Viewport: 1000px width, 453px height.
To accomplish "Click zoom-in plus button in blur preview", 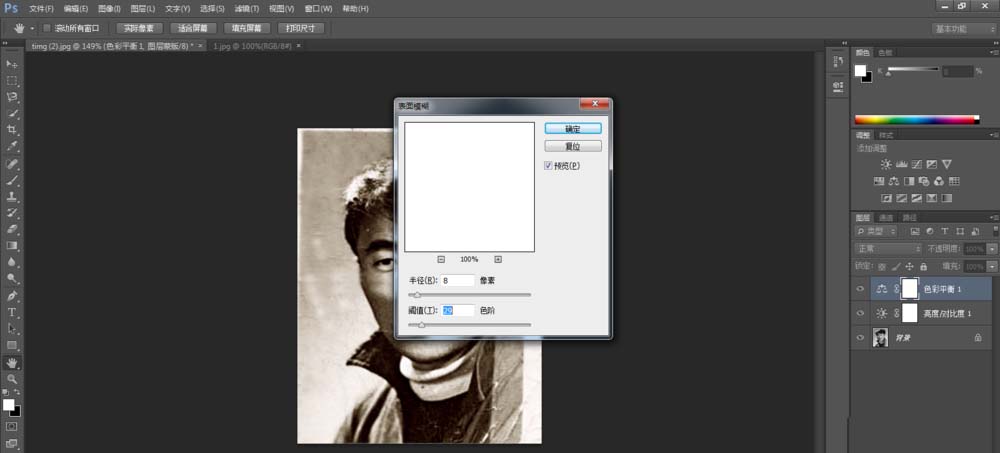I will (x=498, y=259).
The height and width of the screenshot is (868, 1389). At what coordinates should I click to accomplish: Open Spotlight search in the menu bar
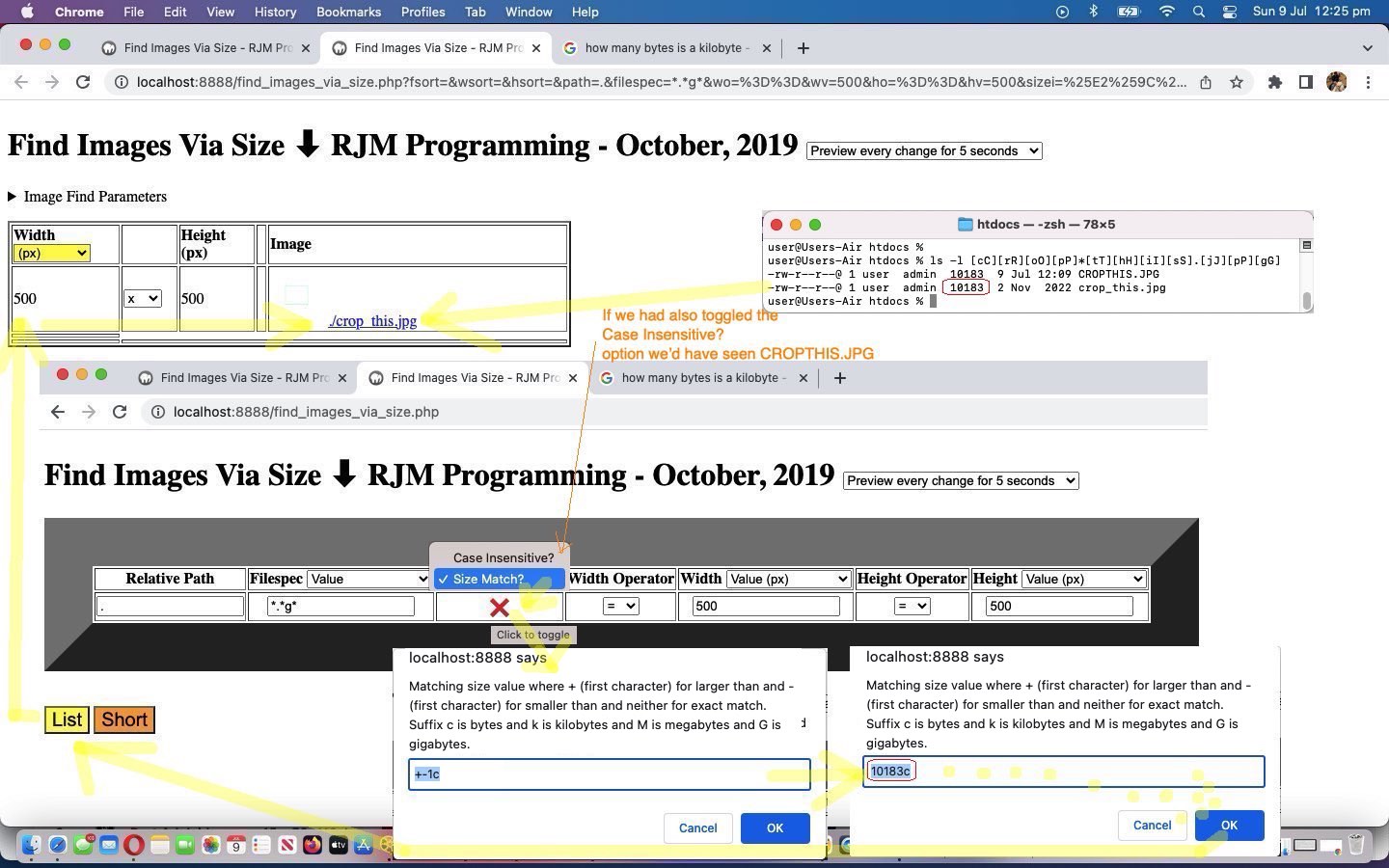coord(1198,12)
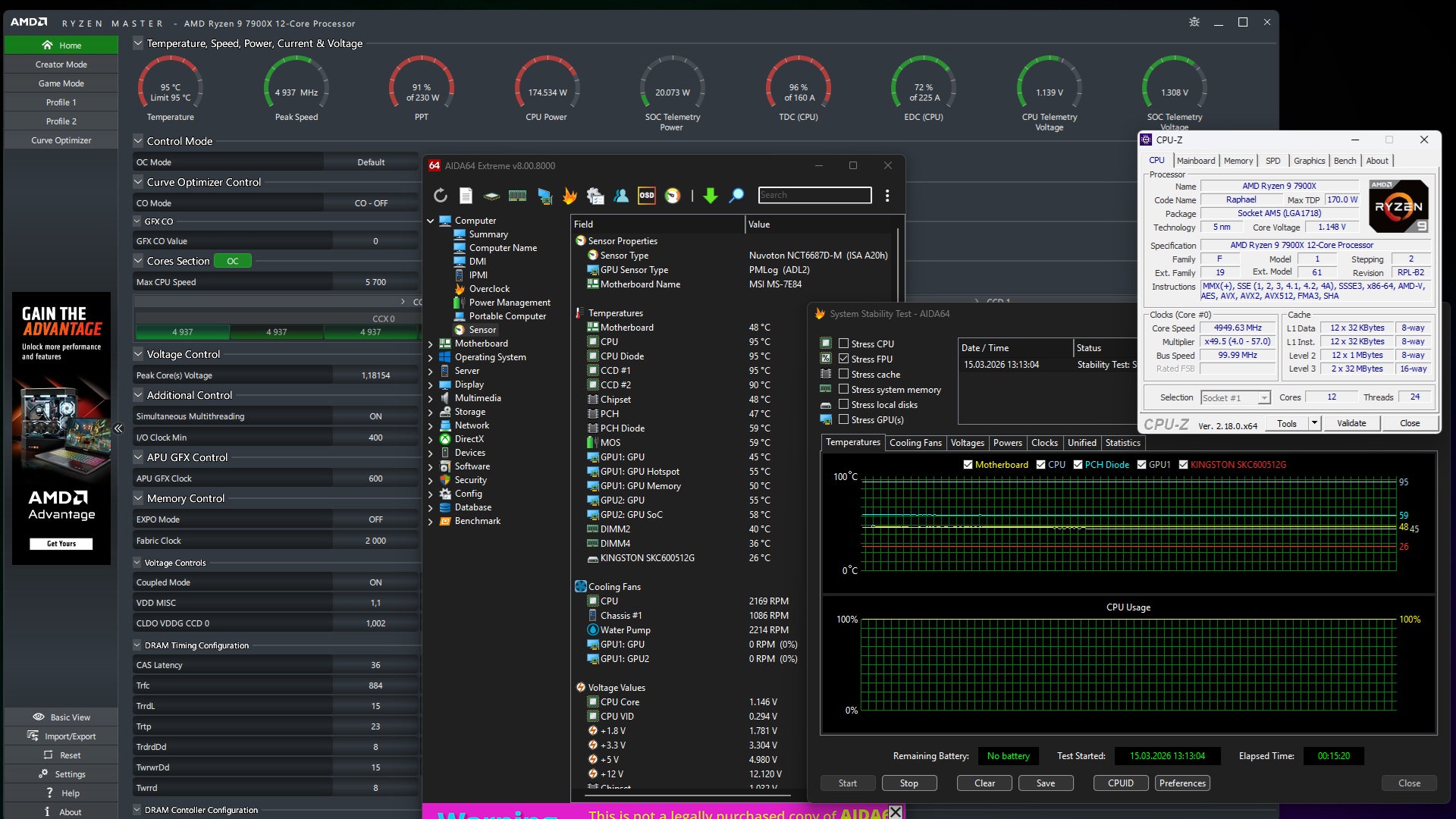Click the Validate button in CPU-Z
The height and width of the screenshot is (819, 1456).
1351,423
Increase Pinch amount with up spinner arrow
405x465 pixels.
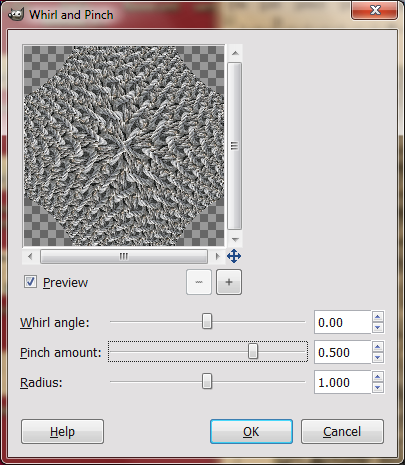378,347
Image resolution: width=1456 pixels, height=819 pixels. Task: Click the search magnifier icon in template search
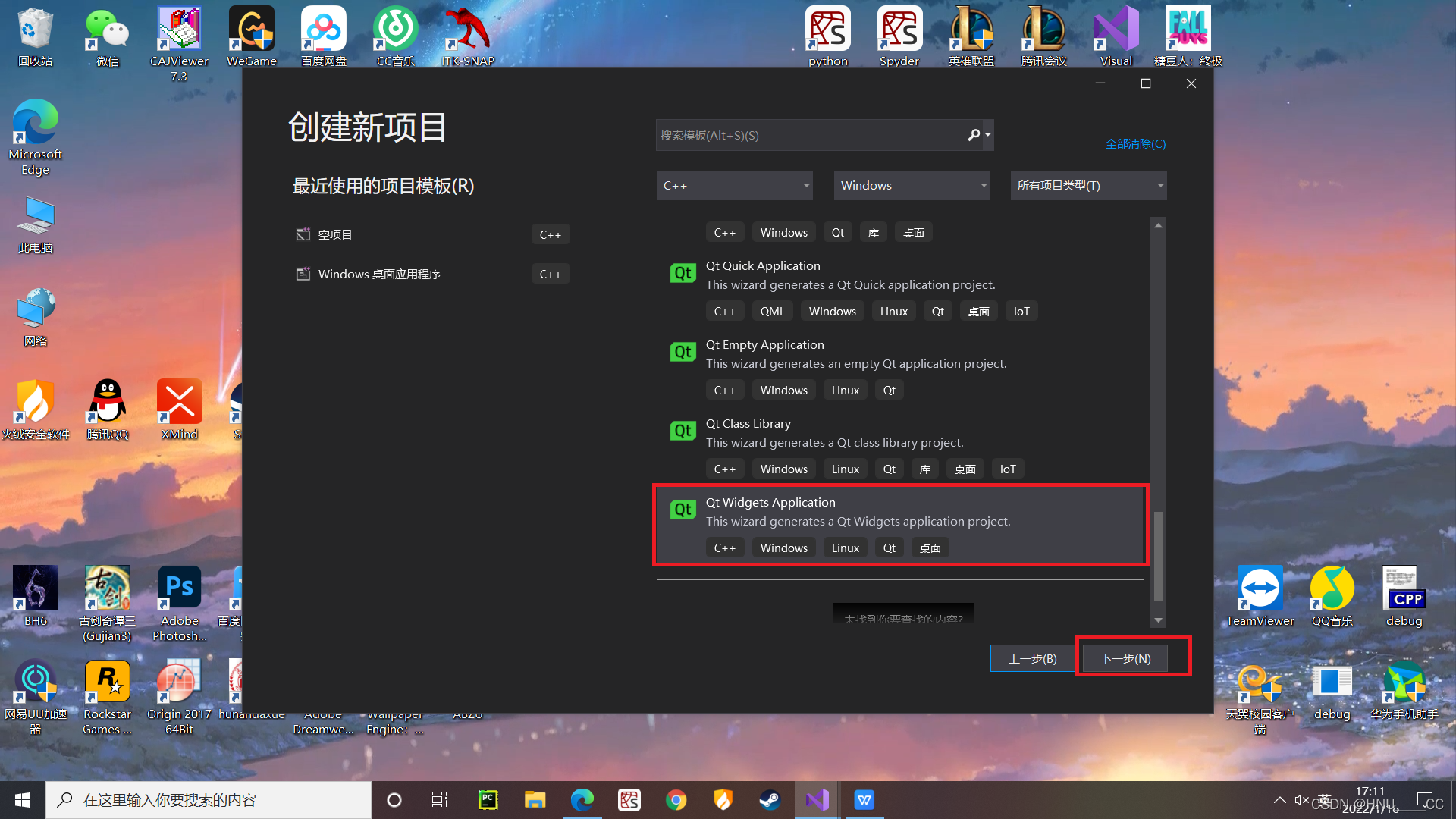(x=973, y=135)
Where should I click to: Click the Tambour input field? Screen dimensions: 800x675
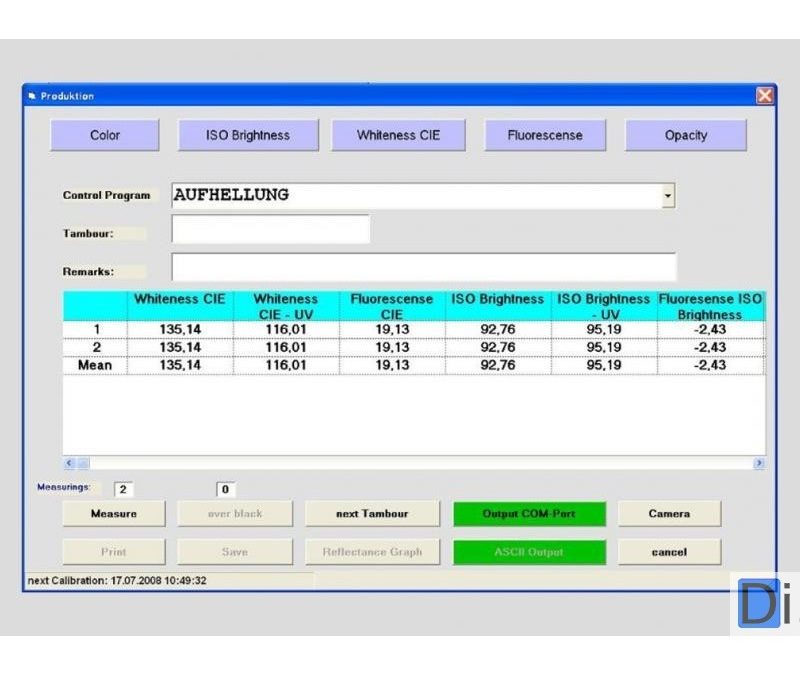point(270,230)
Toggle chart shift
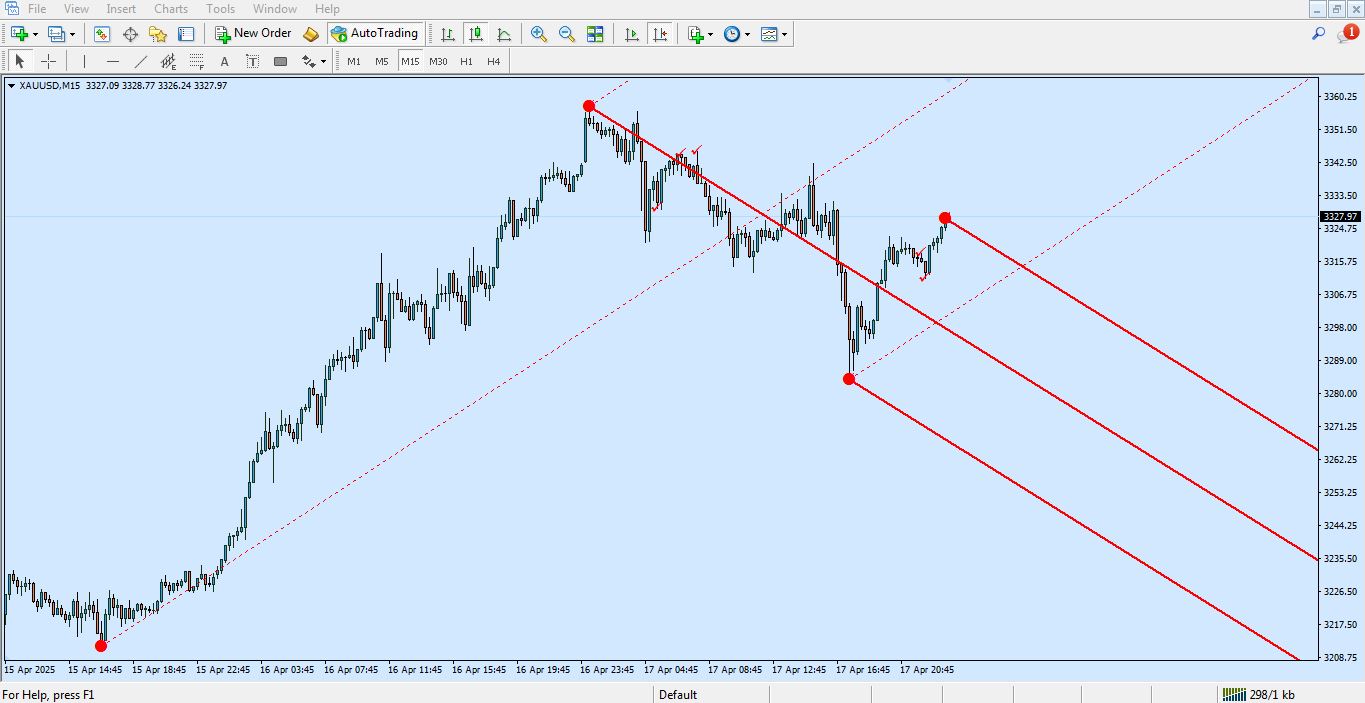Image resolution: width=1365 pixels, height=703 pixels. (659, 34)
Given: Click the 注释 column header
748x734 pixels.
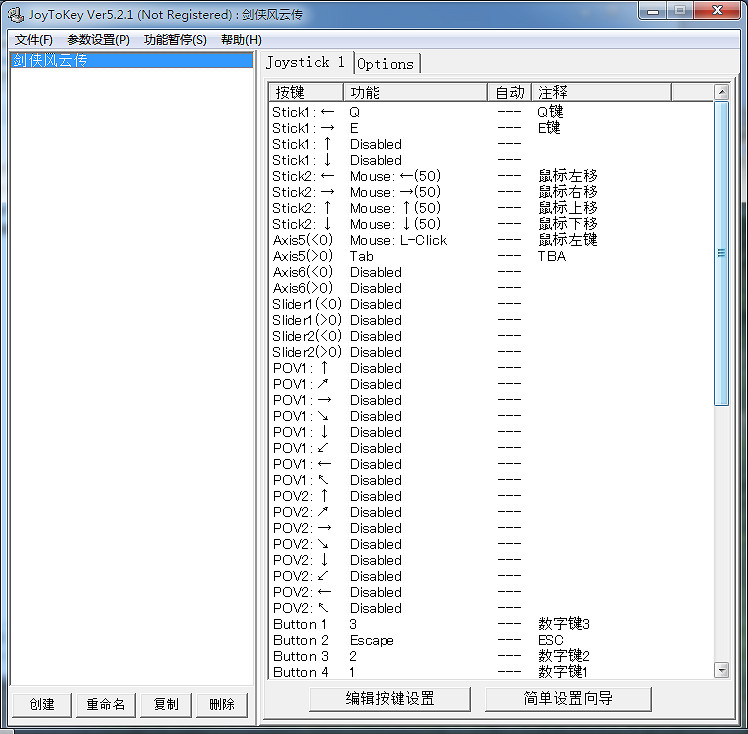Looking at the screenshot, I should pos(600,92).
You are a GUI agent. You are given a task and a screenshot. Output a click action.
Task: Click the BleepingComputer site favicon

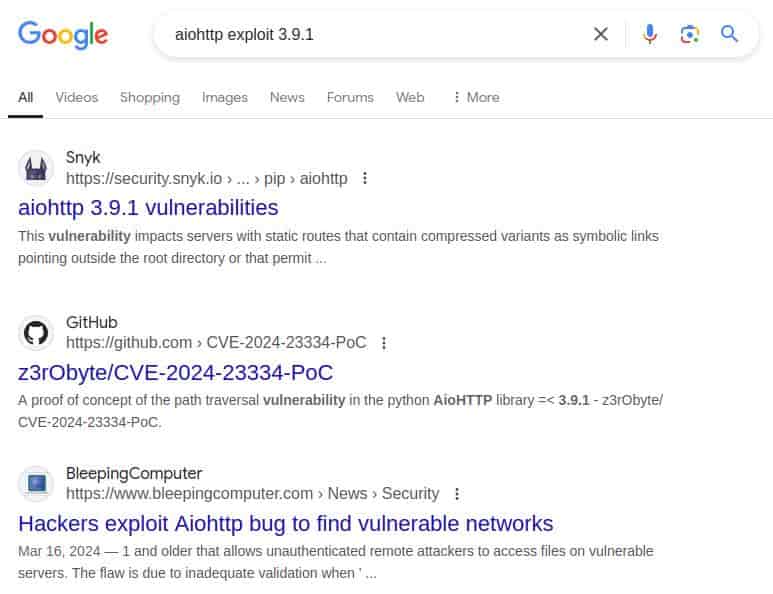[36, 484]
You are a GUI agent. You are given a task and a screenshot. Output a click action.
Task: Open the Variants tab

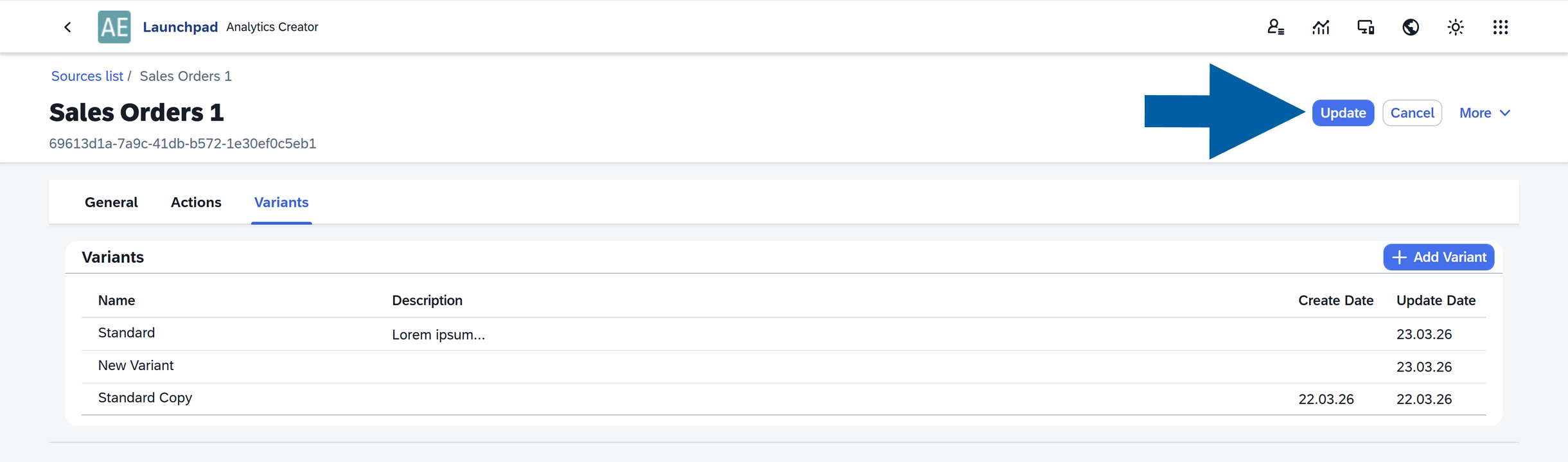[281, 202]
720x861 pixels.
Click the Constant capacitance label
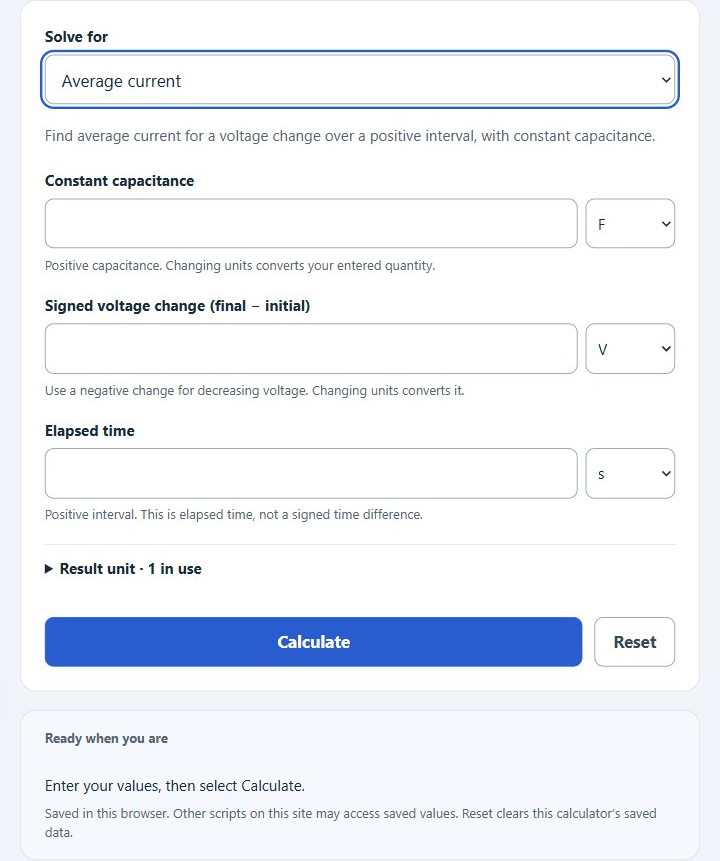coord(119,181)
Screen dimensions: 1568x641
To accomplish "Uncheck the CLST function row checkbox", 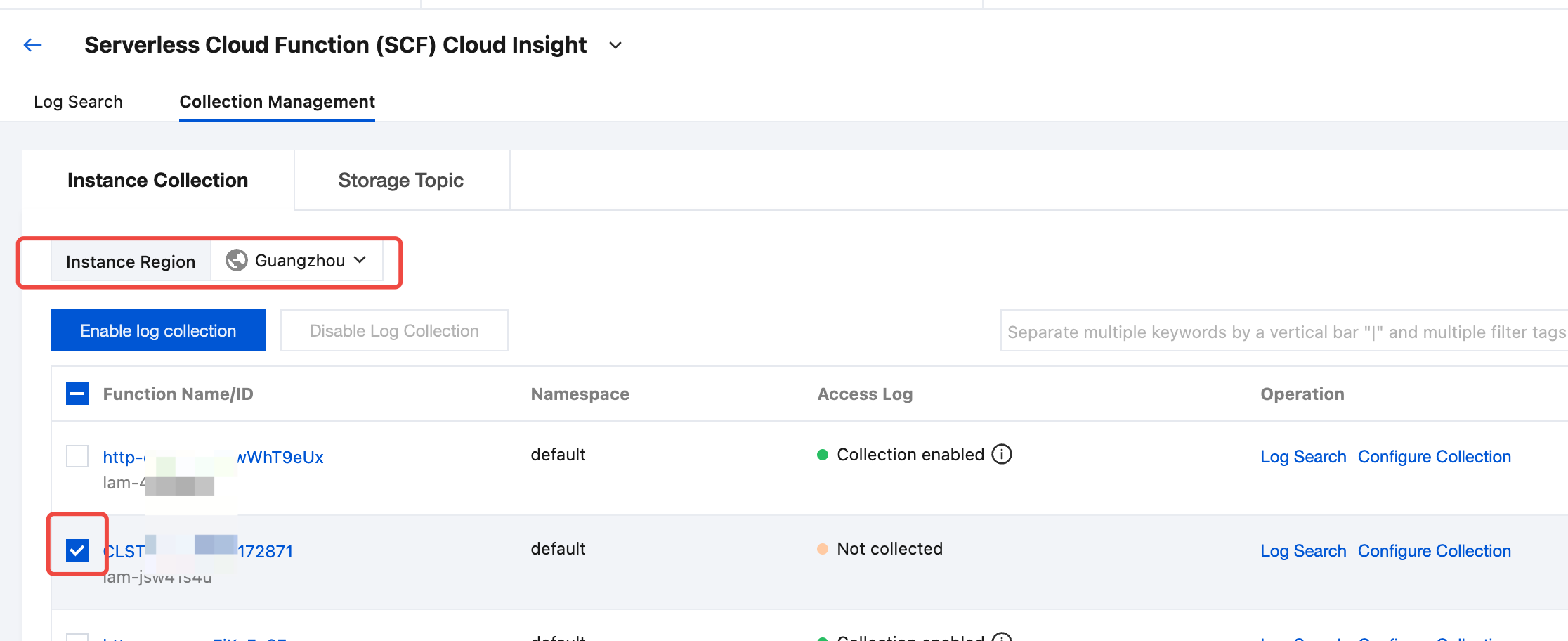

*Direction:* Put the records into a numbered list, starting with the line containing "720x861 pixels." and continuing through the last line of the records. Skip blank lines and leave the pictures out.

*Complete answer:*
1. 720x861 pixels.
2. Click the Constant capacitance label
3. coord(119,181)
4. Screen dimensions: 1568x641
5. To accomplish "Uncheck the CLST function row checkbox", 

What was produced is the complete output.